Troilus and Cressida

Sometimes when the RSC brings its big guns to bear on a great work from its Stratford repertoire it provokes a reaction in the critic which, disturbingly, can actually amount to satisfaction. I know one will go to other productions of this play and appreciate new solutions of its problems; John Barton's approach is not flawless - not quite, anyway - but after two viewings of his complex, persuasive treatment I for one am frankly so impressed by its combination of scholarship and theatricality that I could in all humility cross Troilus and Cressida off an over-crowded list of plays to be seen and puzzled over. Why? Because, for my money, its questions are answered.

Not that there can ever be one ideal conception of a work which nullifies all others, obviously, but the reading which Barton and his cast give of this play, widely considered a difficult and inconsistent piece, is just very good indeed, thorough in its understanding and most exciting as a stage experience. Its strength is not to be realised in some external fashion, pinning the play into place through some grand visual image, a style of costume or setting which can sum it all up, but rather an ability to dig deep into the intellectual content of the lines and present with clarity what it discovers.

As, for instance, that Thersites, for all the authority of Norman Rodway's scurrilously obscene playing, is not the Chorus figure we thought he was, representing the author's cynicism (cynical is a bad description, anyway, it's a strongly realistic work), but a version of the Shakespearean Fool with a personality and a function all his own, a character whose diseased caperings may illuminate parts of the action but do not necessarily state a final verdict on them. Or that Troilus is not merely the wronged lover but also a mature politician and the physical equal of his brother, Hector, in battle. And that Cassandra, a perilously symbolic figure, is not solely a portentous siren of doom but a genuine mad woman as well, tolerated but disregarded by her chuckling brothers.

In consequence the whole shape of the play seems more logical, the moods better orchestrated than ever before. Cressida's first scene with Pandarus, for instance, when her uncle points out the Trojan leaders as they return from the day's skirmishing, makes particular sense when Troilus is, as here, a convincing soldier and not just the juvenile lead, while the Trojan council scene in its staging neatly echoing the Greek one which it closely follows, again benefits from the emergence of Troilus as a more mature man than the usual young upstart.

From the point of view of spectacle the scene after the contest between Hector and Ajax, in the text merely a dozen lines of hearty back-slapping and 'good nights', becomes a dazzling set-piece of erotic, torch-lit revelry, with Achilles sporting a blonde Helen of Troy wig and indulging in some overtly sexual foolery with Thersites and his phallic codpiece, to the discomfiture of Menelaus, and the final battle scenes, all too often in past productions a jolly confusion of smoke and tottering supers, are here a relevant climax to the play, not least because we know far better than we have done before exactly who these people are.

For, above all, this is a production which resets the balance of the various roles in the story, and by refusing to overemphasise the importance of any one group of characters lets us in on Shakespeare's intention with exceptional clarity.

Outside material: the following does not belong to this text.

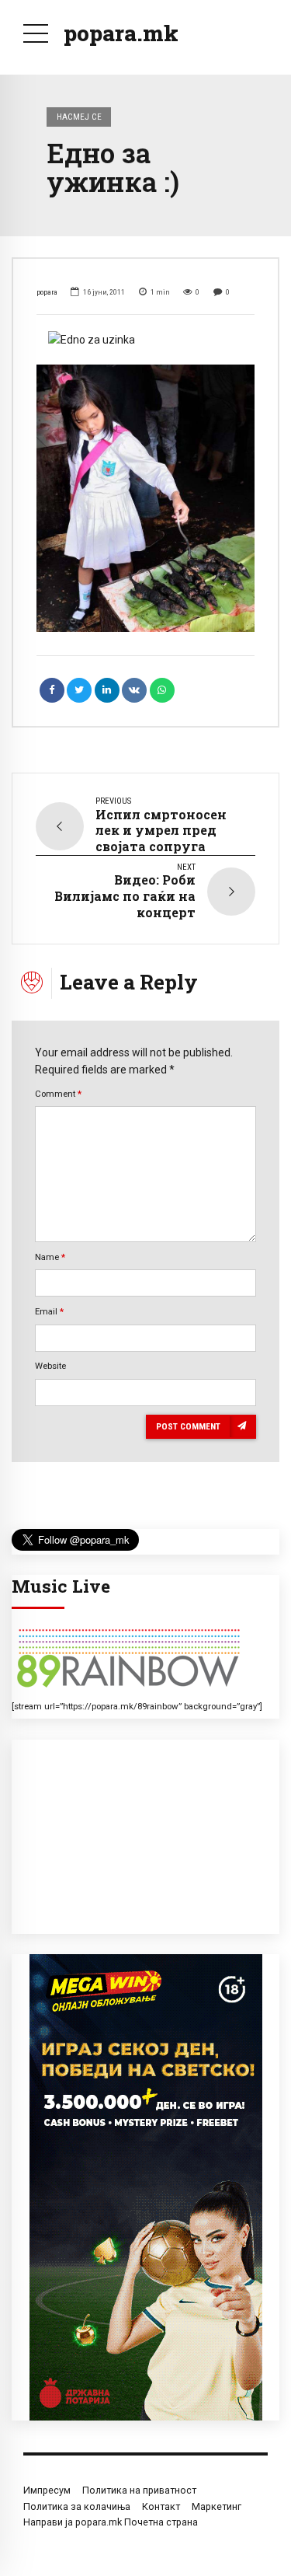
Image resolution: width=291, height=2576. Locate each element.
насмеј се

We have long inherited the Victorian or even earlier view of the play as an untidy blending of a love story with a political one, with great expositions of the council scenes and the subsequent wooing of Achilles working uneasily alongside the nobly personal poetry of troilus and his misplaced affection.

Barton's most impressive achievement in a production positively crammed with scrupulous detail is in recognising those latter scenes as the axis of the play, and in this as throughout he is very fortunate in his cast. Helen Mirren's Cressida is the most assuredly successful young performance for the RSC since estelle Kohler's Juliet, intelligently sensual in manner, vulnerable in her attractiveness yet scorning to invite our sympathy for a failure which is not wholly beyond her means to prevent.

All the other performances are excellent - David Waller's pastily camp Pandarus, Sebastian Shaw as a sinewy and often oddly humorous Ulysses and Alan Howard, once again way out on his own in this company with an Achilles which is a creation of awesome individuality, a posing, beautiful figure which cloaks but never conceals its latent viciousness; but above all stands Michael Williams' Troilus, gained in strength even on last year's Stratford playing, providing the important link between the differing elements of the text with a wonderfully powerful and sustained characterisation.